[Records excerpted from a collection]
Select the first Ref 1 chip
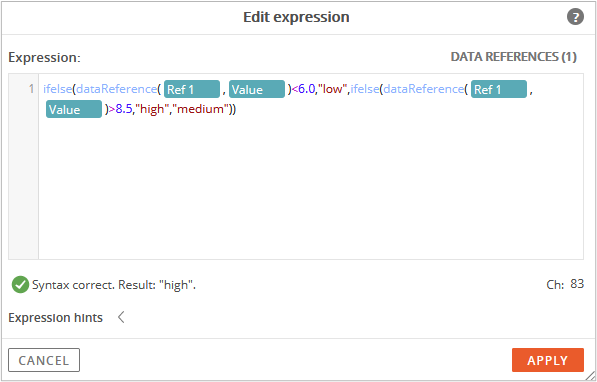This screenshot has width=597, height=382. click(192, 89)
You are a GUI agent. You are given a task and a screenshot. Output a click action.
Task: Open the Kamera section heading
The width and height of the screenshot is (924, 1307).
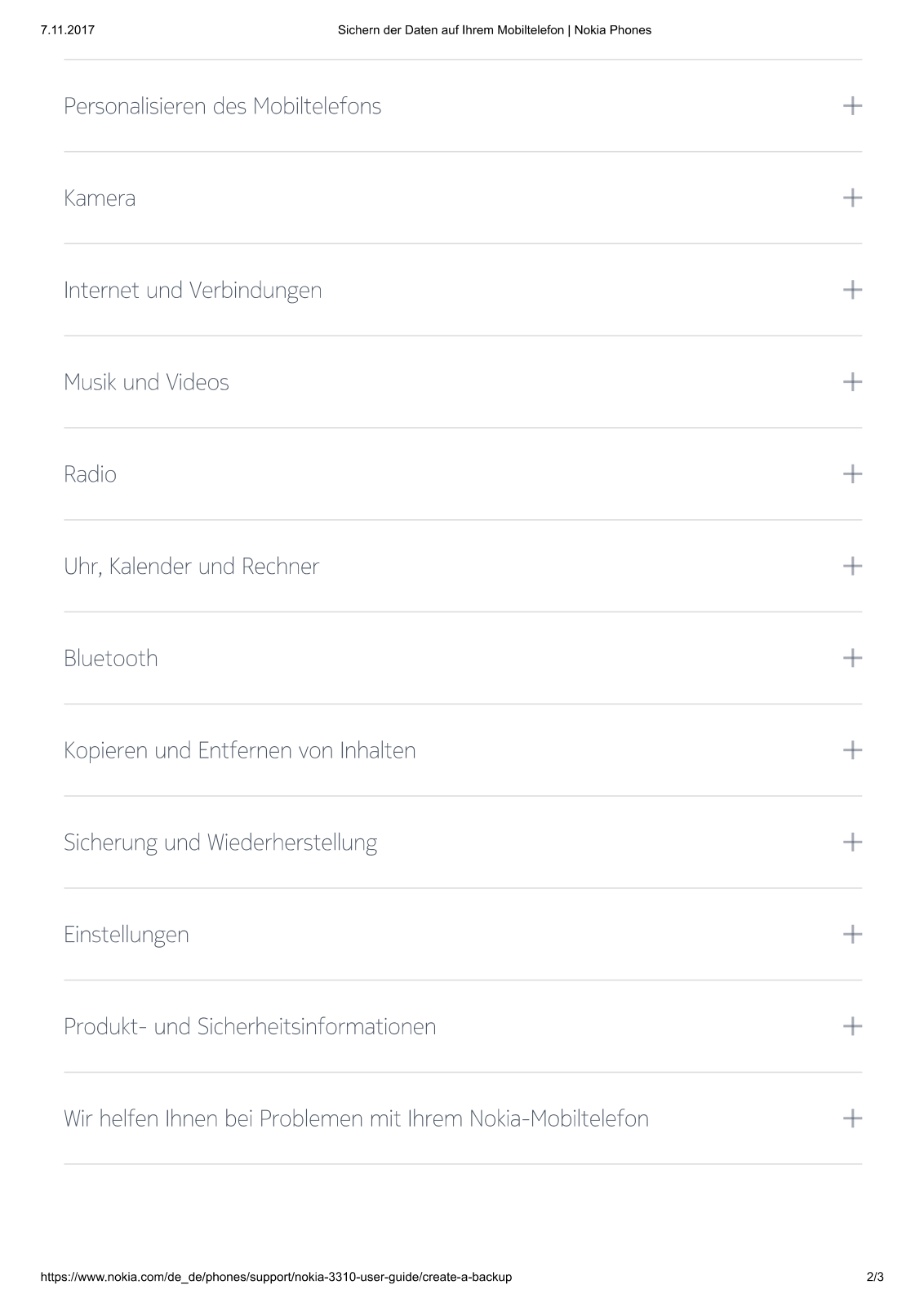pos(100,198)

Task item: Set down exactly the lines between the line containing "You are a GUI" and the end of the records above, both ends included; pictures stay out.

Exercise response:
You are a GUI agent. You are given a task and a screenshot. Output a click action.
Task: Open the Kamera section heading
The width and height of the screenshot is (924, 1307).
pos(100,198)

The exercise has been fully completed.